Assignment: Please reproduce exactly the line that carries "Impressum (705, 448)" and all remaining lines through the last line of the data, and write nothing else.

#####

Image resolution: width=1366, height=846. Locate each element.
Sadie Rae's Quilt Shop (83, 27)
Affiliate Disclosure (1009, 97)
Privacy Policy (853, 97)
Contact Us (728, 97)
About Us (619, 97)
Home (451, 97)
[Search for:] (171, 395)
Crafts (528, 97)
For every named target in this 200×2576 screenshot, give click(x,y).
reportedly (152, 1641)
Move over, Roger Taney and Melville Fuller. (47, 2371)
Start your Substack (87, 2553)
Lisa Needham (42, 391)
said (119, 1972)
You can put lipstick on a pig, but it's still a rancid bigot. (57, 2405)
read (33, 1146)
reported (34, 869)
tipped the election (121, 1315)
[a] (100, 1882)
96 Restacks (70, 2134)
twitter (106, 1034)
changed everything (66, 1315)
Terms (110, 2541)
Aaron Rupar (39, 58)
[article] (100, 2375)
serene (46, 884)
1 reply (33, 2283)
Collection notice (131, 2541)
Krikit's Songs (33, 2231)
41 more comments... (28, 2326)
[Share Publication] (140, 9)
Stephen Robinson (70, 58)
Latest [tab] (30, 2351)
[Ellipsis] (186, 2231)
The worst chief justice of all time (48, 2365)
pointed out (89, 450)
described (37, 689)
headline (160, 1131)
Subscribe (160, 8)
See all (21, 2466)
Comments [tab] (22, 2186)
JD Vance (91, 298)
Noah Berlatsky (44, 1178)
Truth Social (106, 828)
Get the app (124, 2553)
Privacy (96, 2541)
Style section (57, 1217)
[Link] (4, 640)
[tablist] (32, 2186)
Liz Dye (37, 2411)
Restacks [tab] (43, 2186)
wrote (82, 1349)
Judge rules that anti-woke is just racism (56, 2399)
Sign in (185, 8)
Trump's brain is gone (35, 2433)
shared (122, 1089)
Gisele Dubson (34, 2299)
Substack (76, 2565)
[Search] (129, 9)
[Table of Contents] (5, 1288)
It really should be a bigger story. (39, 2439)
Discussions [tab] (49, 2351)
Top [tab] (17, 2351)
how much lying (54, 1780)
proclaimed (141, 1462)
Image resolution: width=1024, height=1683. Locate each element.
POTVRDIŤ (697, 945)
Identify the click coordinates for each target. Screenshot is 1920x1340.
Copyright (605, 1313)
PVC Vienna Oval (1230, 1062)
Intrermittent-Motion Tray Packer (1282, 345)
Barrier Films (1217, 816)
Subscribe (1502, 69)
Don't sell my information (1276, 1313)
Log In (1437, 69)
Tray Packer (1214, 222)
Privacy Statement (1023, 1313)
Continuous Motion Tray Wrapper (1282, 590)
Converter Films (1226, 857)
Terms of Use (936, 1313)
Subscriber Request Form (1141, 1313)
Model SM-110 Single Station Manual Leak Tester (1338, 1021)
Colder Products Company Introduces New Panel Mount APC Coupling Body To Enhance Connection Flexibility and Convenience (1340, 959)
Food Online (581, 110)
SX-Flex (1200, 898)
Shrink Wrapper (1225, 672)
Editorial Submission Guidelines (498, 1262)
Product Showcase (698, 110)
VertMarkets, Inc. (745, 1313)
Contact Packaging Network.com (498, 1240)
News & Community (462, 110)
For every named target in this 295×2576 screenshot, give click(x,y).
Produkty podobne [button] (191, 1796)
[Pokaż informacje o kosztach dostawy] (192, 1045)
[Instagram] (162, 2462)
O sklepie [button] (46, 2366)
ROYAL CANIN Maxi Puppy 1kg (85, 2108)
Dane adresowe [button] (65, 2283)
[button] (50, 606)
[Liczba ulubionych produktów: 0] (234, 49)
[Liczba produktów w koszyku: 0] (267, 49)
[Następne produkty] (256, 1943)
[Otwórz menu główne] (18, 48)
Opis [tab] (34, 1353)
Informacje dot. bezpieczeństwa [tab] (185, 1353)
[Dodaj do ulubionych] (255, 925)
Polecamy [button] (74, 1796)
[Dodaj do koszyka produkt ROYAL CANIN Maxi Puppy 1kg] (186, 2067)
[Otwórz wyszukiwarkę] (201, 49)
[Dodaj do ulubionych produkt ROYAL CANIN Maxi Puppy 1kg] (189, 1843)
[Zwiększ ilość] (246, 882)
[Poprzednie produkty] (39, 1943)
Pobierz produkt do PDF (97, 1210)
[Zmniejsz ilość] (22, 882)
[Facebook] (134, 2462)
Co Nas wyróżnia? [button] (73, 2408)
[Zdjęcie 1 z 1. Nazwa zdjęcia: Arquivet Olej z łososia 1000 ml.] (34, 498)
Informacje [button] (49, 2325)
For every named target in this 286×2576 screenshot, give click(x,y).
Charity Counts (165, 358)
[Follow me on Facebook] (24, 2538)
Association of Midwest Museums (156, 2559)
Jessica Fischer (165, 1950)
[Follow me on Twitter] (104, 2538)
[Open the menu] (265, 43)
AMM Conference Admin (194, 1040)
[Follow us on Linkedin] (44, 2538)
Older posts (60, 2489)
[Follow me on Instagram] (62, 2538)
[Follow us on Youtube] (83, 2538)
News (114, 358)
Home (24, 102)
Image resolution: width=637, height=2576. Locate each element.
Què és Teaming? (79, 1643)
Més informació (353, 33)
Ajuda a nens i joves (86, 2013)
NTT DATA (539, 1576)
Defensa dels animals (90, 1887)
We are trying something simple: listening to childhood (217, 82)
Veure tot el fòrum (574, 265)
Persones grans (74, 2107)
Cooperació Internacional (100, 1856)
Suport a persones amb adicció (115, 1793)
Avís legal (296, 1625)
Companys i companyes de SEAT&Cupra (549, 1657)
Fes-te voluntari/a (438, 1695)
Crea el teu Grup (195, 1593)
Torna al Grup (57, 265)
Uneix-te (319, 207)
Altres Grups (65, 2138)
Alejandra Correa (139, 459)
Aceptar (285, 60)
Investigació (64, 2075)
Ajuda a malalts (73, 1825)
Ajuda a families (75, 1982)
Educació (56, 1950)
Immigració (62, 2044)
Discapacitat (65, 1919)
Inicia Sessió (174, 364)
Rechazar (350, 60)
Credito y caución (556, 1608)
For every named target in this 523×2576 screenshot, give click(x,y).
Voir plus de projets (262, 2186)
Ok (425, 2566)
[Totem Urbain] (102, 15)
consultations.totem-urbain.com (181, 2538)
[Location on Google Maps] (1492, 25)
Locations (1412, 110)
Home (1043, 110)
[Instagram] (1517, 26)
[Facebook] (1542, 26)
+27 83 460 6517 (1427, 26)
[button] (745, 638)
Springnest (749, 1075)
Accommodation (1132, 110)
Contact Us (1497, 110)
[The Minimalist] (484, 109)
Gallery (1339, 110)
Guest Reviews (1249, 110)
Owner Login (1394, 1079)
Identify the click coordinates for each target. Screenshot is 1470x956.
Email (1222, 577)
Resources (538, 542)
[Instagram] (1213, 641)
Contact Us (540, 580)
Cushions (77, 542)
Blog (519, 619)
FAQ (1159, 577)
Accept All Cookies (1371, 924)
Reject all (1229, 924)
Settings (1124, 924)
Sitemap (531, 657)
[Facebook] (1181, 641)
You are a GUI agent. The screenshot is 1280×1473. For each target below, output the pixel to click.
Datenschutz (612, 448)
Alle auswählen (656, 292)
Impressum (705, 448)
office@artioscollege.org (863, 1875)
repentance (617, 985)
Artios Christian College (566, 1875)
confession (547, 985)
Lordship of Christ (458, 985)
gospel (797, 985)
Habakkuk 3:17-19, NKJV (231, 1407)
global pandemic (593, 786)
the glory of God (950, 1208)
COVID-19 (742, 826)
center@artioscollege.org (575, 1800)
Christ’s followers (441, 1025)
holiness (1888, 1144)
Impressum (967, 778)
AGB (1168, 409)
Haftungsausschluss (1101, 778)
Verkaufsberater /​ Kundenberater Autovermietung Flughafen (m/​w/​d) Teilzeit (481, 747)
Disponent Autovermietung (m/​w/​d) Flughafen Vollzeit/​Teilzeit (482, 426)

#####

Answer to this problem:
Impressum (705, 448)
office@artioscollege.org (863, 1875)
repentance (617, 985)
Artios Christian College (566, 1875)
confession (547, 985)
Lordship of Christ (458, 985)
gospel (797, 985)
Habakkuk 3:17-19, NKJV (231, 1407)
global pandemic (593, 786)
the glory of God (950, 1208)
COVID-19 (742, 826)
center@artioscollege.org (575, 1800)
Christ’s followers (441, 1025)
holiness (1888, 1144)
Impressum (967, 778)
AGB (1168, 409)
Haftungsausschluss (1101, 778)
Verkaufsberater /​ Kundenberater Autovermietung Flughafen (m/​w/​d) Teilzeit (481, 747)
Disponent Autovermietung (m/​w/​d) Flughafen Vollzeit/​Teilzeit (482, 426)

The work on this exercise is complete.